WHAT YOU NEED TO DO: Write out, from the entries below, exactly the lines that run between the lines holding "This screenshot has height=840, width=1920." and "You are a computer-use agent. 781x608 pixels.", inclusive, and stop there.

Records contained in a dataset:

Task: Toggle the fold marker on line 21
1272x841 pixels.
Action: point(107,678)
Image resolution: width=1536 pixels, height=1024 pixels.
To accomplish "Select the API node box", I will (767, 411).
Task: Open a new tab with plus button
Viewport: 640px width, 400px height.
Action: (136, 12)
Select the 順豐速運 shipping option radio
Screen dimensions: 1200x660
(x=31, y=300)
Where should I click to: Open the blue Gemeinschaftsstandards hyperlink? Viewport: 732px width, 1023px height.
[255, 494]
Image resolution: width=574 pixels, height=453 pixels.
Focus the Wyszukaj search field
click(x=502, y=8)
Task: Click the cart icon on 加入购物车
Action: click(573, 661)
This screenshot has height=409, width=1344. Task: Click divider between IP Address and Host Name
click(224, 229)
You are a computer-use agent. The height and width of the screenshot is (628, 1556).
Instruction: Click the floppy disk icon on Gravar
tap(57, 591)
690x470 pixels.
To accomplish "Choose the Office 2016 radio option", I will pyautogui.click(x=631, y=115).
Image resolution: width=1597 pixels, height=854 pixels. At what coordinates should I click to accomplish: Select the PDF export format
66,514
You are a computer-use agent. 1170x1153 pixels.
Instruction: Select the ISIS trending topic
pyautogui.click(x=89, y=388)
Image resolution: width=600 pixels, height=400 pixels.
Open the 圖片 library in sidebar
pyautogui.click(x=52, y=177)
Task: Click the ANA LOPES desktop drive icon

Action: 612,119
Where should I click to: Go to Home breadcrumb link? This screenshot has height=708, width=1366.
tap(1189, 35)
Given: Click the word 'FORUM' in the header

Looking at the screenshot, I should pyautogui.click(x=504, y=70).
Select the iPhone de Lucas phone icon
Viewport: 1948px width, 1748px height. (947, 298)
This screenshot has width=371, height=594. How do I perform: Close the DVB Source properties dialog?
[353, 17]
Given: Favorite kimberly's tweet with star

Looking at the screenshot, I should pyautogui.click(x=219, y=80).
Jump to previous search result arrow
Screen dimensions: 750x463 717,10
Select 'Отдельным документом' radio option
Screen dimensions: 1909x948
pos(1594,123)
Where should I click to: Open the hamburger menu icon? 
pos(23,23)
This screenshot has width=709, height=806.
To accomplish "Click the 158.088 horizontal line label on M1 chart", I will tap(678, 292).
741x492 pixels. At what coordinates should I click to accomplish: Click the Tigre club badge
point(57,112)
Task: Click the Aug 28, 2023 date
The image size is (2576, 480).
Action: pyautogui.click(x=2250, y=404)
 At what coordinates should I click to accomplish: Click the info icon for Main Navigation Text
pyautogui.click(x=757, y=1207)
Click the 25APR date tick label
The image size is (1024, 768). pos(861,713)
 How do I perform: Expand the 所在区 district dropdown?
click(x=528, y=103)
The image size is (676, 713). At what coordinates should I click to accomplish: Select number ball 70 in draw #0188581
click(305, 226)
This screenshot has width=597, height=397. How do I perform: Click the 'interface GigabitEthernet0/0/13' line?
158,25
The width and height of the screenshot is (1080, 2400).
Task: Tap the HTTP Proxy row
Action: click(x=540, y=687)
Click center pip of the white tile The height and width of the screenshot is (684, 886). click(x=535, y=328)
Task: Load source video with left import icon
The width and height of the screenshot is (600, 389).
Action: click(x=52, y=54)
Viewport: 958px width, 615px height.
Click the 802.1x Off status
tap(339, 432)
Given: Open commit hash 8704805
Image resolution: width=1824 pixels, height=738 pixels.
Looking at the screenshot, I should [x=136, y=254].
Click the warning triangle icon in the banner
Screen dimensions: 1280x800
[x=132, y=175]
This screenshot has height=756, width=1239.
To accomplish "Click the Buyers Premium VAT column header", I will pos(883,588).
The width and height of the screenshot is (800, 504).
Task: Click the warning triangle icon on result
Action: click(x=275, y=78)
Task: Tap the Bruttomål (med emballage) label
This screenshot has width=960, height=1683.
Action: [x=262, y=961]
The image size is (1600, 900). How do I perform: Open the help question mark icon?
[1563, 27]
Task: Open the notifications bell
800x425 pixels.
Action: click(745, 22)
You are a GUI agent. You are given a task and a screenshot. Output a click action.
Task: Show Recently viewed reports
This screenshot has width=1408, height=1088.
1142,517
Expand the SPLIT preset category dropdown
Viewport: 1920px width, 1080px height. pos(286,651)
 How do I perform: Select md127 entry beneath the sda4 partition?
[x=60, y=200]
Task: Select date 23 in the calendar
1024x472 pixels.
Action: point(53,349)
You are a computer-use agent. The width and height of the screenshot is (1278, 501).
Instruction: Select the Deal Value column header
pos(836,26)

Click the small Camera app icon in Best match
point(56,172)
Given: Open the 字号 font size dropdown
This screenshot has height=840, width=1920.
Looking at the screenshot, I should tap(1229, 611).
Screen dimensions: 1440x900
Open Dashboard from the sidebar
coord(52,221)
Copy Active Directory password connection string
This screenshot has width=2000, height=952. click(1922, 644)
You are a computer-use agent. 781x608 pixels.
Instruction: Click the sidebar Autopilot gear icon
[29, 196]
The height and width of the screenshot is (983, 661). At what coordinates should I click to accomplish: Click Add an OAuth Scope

ANSWER TO THE PROBLEM:
This screenshot has height=840, width=1920.
Looking at the screenshot, I should tap(1229, 611).
Screen dimensions: 1440x900
Open Dashboard from the sidebar
coord(52,221)
Copy Active Directory password connection string
This screenshot has width=2000, height=952. click(1922, 644)
You are a computer-use agent. 781x608 pixels.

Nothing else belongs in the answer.